_Quoted passage_
New issue

Have a question about this project? Sign up for a free GitHub account to open an issue and contact its maintainers and the community.

By clicking “Sign up for GitHub”, you agree to our terms of service and privacy statement. We’ll occasionally send you account related emails.

Already on GitHub? Sign in to your account

encoding/json: Encoder internally buffers full output #7872

Open
extemporalgenome opened this Issue Apr 26, 2014 · 21 comments

Comments

Projects
None yet
@extemporalgenome

extemporalgenome commented Apr 26, 2014

What does 'go version' print?

go version devel +2f6b9f80be36 Fri Apr 25 09:46:07 2014 -0600 linux/amd64

What steps reproduce the problem?
If possible, include a link to a program on play.golang.org.

1. Use json.NewEncoder(writer).Encode(value)

What happened?

Each call to json.Encoder.Encode uses an internal bytes.Buffer to buffer all encoded
output prior to writing any of that output.

What should have happened instead?

Output should use little or no internal buffering. Encoder should be able to efficiently
encode (and incrementally output) very large inputs.
@bradfitz

This comment has been minimized.

Member

bradfitz commented Apr 26, 2014

Comment 1:

Yeah, suppose it could use a bufio.Writer instead of a bytes.Buffer.

Labels changed: added release-go1.4, repo-main.

Status changed to Accepted.

@gopherbot

This comment has been minimized.

gopherbot commented Jun 25, 2014

Comment 2 by nicolashillegeer:

> Yeah, suppose it could use a bufio.Writer instead of a bytes.Buffer.
This could indeed save a useless copy, as also noted in this issue:
https://golang.org/issue/5683
However, there are some small things. For example, I'm using an Encoder to encode
straight into a go.net websocket. Due to the current implementation, the Encoder issues
a Write once the entire message is completed. With a bufio.Writer, there could be
several writes. The go.net WebSocket implementation takes every write as an entire
message (as far as I can see from perusing the source). This would make my json possibly
arrive in arbitrary pieces.
Note that what I'm doing is not necessarily the appropriate usage of go.net WebSockets,
it has websocket.JSON.Receive/Send methods to send and receive entire messages at a
time. And I should be using that. But those methods use json.Marshal/json.Unmarshal
under the hood, which cause buffer churn when used a lot (my use case is relatively
high-throughput). Ideally the go.net WebSockets package would use Encoder/Decoder with a
bytes.Buffer under the hood for the JSON.(Send|Receive) calls, reusing the buffer every
time (either using a sync.Pool for the buffers or storing them in the websocket
connection itself, since I believe those don't support concurrent writing anyway).
I would not mourn too much if my current usage of go.net WebSockets stops working.
@rsc

This comment has been minimized.

Contributor

rsc commented Sep 15, 2014

Comment 3:

I don't believe we can change this today. The buffering ensures that if an error is
encountered, no partial JSON is emitted. The only thing we could do is add some method
to encoder to allow people to turn it off themselves.

Labels changed: added release-go1.5, removed release-go1.4.

@bradfitz bradfitz modified the milestone: Go1.5 Dec 16, 2014

@bradfitz bradfitz removed the release-go1.5 label Dec 16, 2014

@slimsag

This comment has been minimized.

_Recorded data_
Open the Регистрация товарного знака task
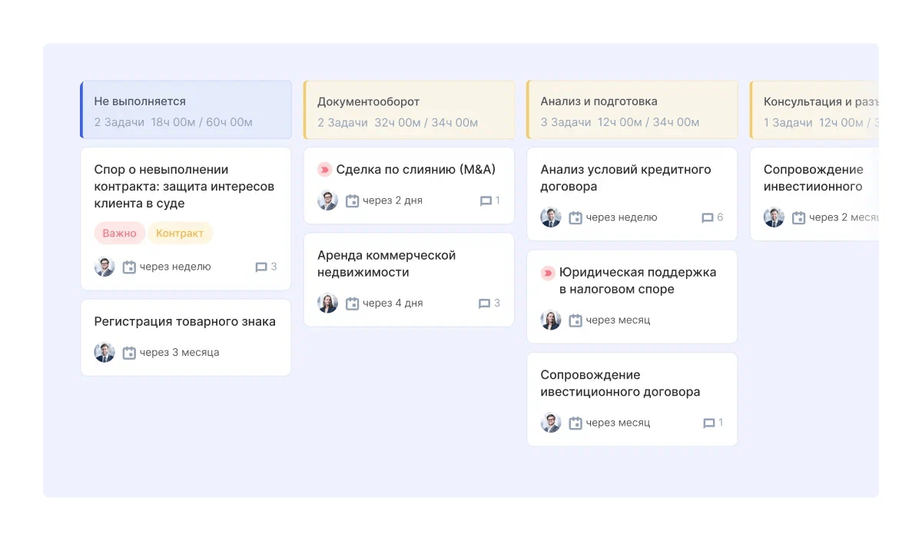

_Problem to solve_
Write the next part of the GitHub issue thread on encoding/json's Encoder buffering its full output, picking up where it stops.

_Task result_
slimsag commented Dec 22, 2014

I was rather shocked when I discovered this, actually. If my understanding is correct this means that JSON cannot be streamed to a file without it consuming large amounts of memory.

The only thing we could do is add some method to encoder to allow people to turn it off themselves.

I highly agree with this approach.

@bradfitz

This comment has been minimized.

Member

bradfitz commented Dec 22, 2014

@slimsag, I don't understand. Each call to encoding/json.Encoder.Encode produces one Write. Even if Encode wrote more eagerly to its Writer, you still have the entire argument to Encode (the whatever interface{}) in memory. So it's at worst a linear factor of memory. This isn't the difference of being able to stream or not.

Realistically if you want to stream JSON, you'd do something like:

     e := json.NewEncoder(f)
     io.WriteString(f, "[")
     for .... {
           dataToStream := ....
           e.Encode(dataToStream)
           io.WriteString(f, ",")
     }
     io.WriteString(f, "]")

... and that pattern works fine even today.

Changing the internal buffering (this bug) has nothing to do with making it possible to programmatically generate the data to stream. That would a much more invasive API change, and not obviously better than the loop above.

ydnar added a commit to ydnar/go that referenced this issue Jan 3, 2015

@ydnar

This comment has been minimized.

ydnar commented Jan 3, 2015

This should satisfy the existing requirements (truncation on error), and limited buffering to enable streaming structures of unbounded/unknown size: https://github.com/ydnar/go/compare/jsonio

@slimsag

This comment has been minimized.

slimsag commented Jan 3, 2015

@bradfitz I can see now that I misunderstood what this bug is about, my apologies!

From the title "Encoder internally buffers full output" I had incorrectly thought all calls to Encode were buffered. I have re-read the issue understand now that only the data written by a single call to Encode is buffered, and so streaming works fine.

@rsc rsc removed accepted labels Apr 14, 2015

@bradfitz bradfitz modified the milestones: Go1.6, Go1.5 Jul 7, 2015

@gopherbot

This comment has been minimized.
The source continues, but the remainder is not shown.